My suggestion is that you and your son work to get educated about suicide prevention and overdose prevention. That you make sure you are both getting some supportive counseling. That your son be given a mental health assessment, and treatment as needed. You said he has tried residential treatment several times but continues to use. If your son is opiate-dependent (you mentioned methadone use) I would suggest that your son seek treatment at the most professionally-run methadone or Suboxone clinic that you can find in your area. They will assess him and decide if he is appropriate for medication-assisted treatment.
This is emergency time or moving in that direction. This is not the time to worry about whether he is doing chores or spending too much time playing video games. Your focus should be on getting him mental health treatment and medication-assisted treatment for opiate dependence (if he is opiate dependent). Methadone or Suboxone treatment will reduce is risk of fatal drug overdose, and will allow him to address some of his other issues without dealing with withdrawal and cravings.

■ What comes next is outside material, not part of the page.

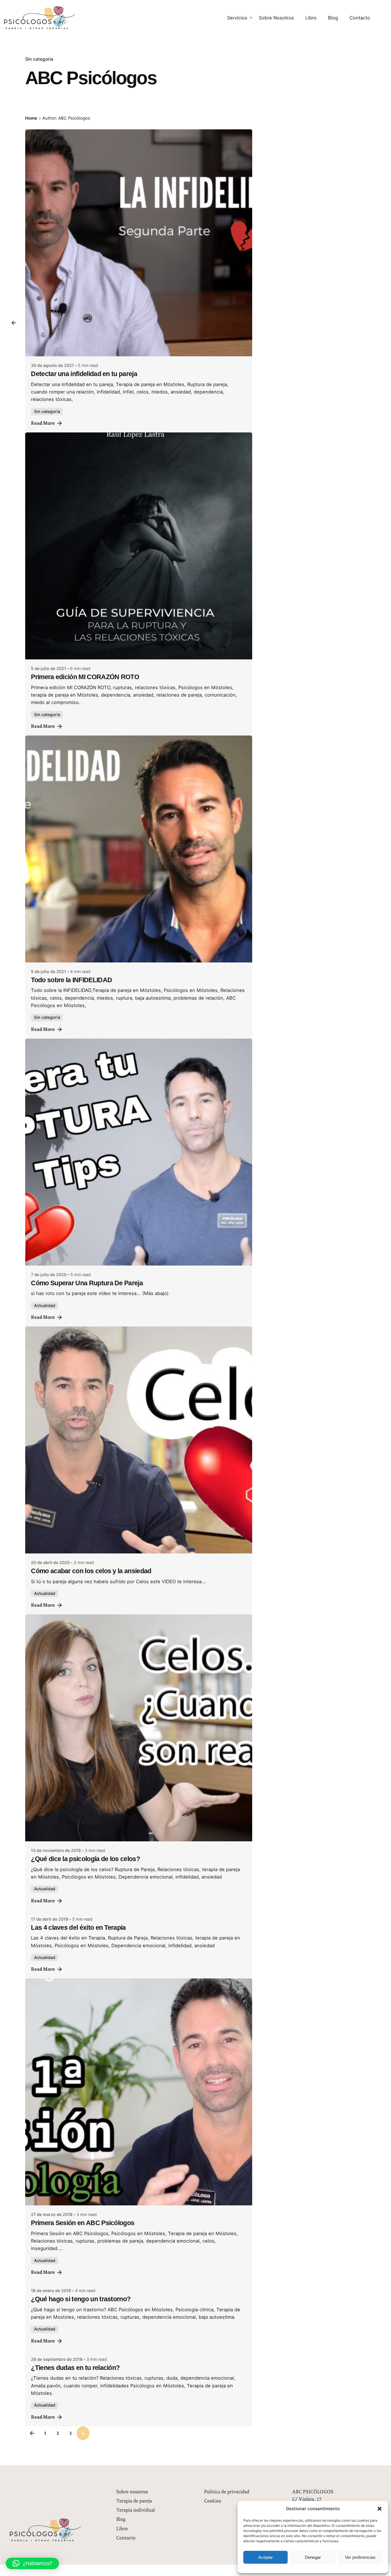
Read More (43, 423)
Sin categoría (39, 59)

Telling your son he needs to move out may be what you need to do for yourself and other family members. Just understand that it will likely make him less safe, so don’t do it with the idea that you are doing it to help him.
I’m reading between the lines a lot, I know, because I am responding to a brief comment and I’ve never met you or your son. This is just an idea of what I suggest you should be thinking about and looking for as you move forward in supporting your son to find professional care.
My best to you Linda, to your son and to your family.